Vilna Gaon

Was already in his lifetime; Elijah ben Solomon Zalman, called the Gaon of Vilna, († October 9, 1797 in Vilnius, Lithuania, Poland - born April 23 1720 in Selez, Poland - Lithuania in the near Brest, Belarus today ) esteemed Jewish scholar versatile. He is regarded as the epitome of Ashkenazi Jewry Lithuanian embossing. His comments to the Torah and Talmud, which dealt with a wide range of religious and social issues today are standard works of Jewish scholarship.

Life

As the son of a respected Rabbi Elijah ben Solomon family enjoyed from early youth a comprehensive education. After a six-month study of the Talmud in Kėdainiai he devoted himself in Vilnius in self-study, among others, the Kabbalah and numerous scientific problems. After five years wandering through Poland and Germany in 1745, he returned back to Vilnius, which was a center of Jewish learning at the time. Through his extensive knowledge he soon earned a good reputation both among scholars, as well as the people, also thanks to his ascetic lifestyle. It awarded him the title Gaon, the " way ".

Until about 1760 he studied and worked very withdrawn. He was known for his modesty and generosity. From 1760 he began teaching students in private meetings. The most famous product of his teaching was Rabbi Chaim Volozhin, who founded the famous Volozhin yeshiva after the death of the Gaon. It remains unclear what Elijah Gaon moved, in 1783 to cancel his emigration to Palestine after a few months and go back to Vilnius.

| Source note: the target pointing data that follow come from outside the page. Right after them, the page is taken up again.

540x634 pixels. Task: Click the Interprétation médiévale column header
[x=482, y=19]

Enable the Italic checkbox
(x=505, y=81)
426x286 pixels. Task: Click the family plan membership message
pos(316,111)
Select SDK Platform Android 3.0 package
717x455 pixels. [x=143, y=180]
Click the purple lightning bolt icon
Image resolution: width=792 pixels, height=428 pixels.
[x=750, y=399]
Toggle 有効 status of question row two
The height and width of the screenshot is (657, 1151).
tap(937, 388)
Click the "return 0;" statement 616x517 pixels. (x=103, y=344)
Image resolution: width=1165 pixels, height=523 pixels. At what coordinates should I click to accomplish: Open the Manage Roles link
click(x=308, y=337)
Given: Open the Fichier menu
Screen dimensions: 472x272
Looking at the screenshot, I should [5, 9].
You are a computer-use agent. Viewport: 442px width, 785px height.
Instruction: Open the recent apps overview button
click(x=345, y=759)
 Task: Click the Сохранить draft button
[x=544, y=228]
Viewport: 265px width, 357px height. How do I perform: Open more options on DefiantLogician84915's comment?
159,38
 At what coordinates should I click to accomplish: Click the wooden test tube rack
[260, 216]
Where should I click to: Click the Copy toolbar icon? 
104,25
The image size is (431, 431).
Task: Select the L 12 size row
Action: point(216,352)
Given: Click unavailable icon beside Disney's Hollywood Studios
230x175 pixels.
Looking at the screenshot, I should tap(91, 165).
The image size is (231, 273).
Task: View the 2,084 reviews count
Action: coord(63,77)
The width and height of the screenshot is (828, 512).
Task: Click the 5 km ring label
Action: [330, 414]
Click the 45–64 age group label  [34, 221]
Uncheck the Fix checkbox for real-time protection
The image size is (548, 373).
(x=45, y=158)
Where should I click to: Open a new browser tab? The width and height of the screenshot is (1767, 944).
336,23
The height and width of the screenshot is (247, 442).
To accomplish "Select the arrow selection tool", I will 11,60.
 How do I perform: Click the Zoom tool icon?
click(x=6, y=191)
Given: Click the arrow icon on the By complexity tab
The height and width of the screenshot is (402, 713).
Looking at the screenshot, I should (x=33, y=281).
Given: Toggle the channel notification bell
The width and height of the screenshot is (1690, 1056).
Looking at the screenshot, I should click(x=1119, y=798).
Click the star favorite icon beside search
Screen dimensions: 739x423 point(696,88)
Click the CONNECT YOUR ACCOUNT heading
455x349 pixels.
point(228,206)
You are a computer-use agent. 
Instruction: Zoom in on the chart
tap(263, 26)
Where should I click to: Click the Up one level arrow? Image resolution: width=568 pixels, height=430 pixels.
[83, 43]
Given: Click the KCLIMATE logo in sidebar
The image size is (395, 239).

The Gaon was a strong advocate of the orthodox doctrine, which gave the literal, rational interpretation of the Torah and the laws of Halacha priority. The newly created doctrine of Hasidism, which particularly emphasized the feeling and mysticism, he refused ( Misnagdim ). He held it for the learning Torah enemy flow and let in 1772 and 1782 saying the spell over the Hasidim, which was joined by all Lithuanian communities. Attempts by Schneur Zalman of Ljadi, the founder of Lubavitcher Chassidim to meet him for a discussion about the legitimacy of the Hasidic movement, he dismissed. In addition, he forbade the consumption of meat, which had been geschächtet of Hasidic Schächtern, forbade marriages between Hasidic Jews and members of his own community in 1794 and had the book Zawaat Ribasch ( " Testament of Rabbi Israel Baal Shem Tov ", the founder of Hasidism ) burned publicly in Vilnius. After the death of Elijah Ben Solomon in 1797 it came in Vilnius to serious clashes between supporters of the two directions, which resulted in the establishment of their own communities of Hasidim.

The Gaon saw the natural sciences as essential for understanding the Torah. However, any change of the Halakhah, as they sought the early Haskalah, he rejected.

His first wife, daughter of a merchant, whom he married at the age of 18 years, moved eight children together great. The sons were, in turn, rabbis, and the daughters married rabbis. Adults grandson of the Gaon of Vilna are especially known 43, great-grandson (born about 1800) 143 This generation was part of the Jewish population boom, in which the number of offspring per generation multiplied. So counted the seventh generation descendant of the Gaon, born in 1900, already some 13,000 people.

Following in the footsteps of the Vilna Gaon, there was an upturn in the traditional rabbinic education in Poland - Lithuania and it came centers of Talmudic studies, the great yeshivot as the Volozhin, who became a bastion against the onset of Haskalah and assimilation.

In the memorial stone of the Gaon of Vilna believing Jews stuck a piece of paper with prayers to God.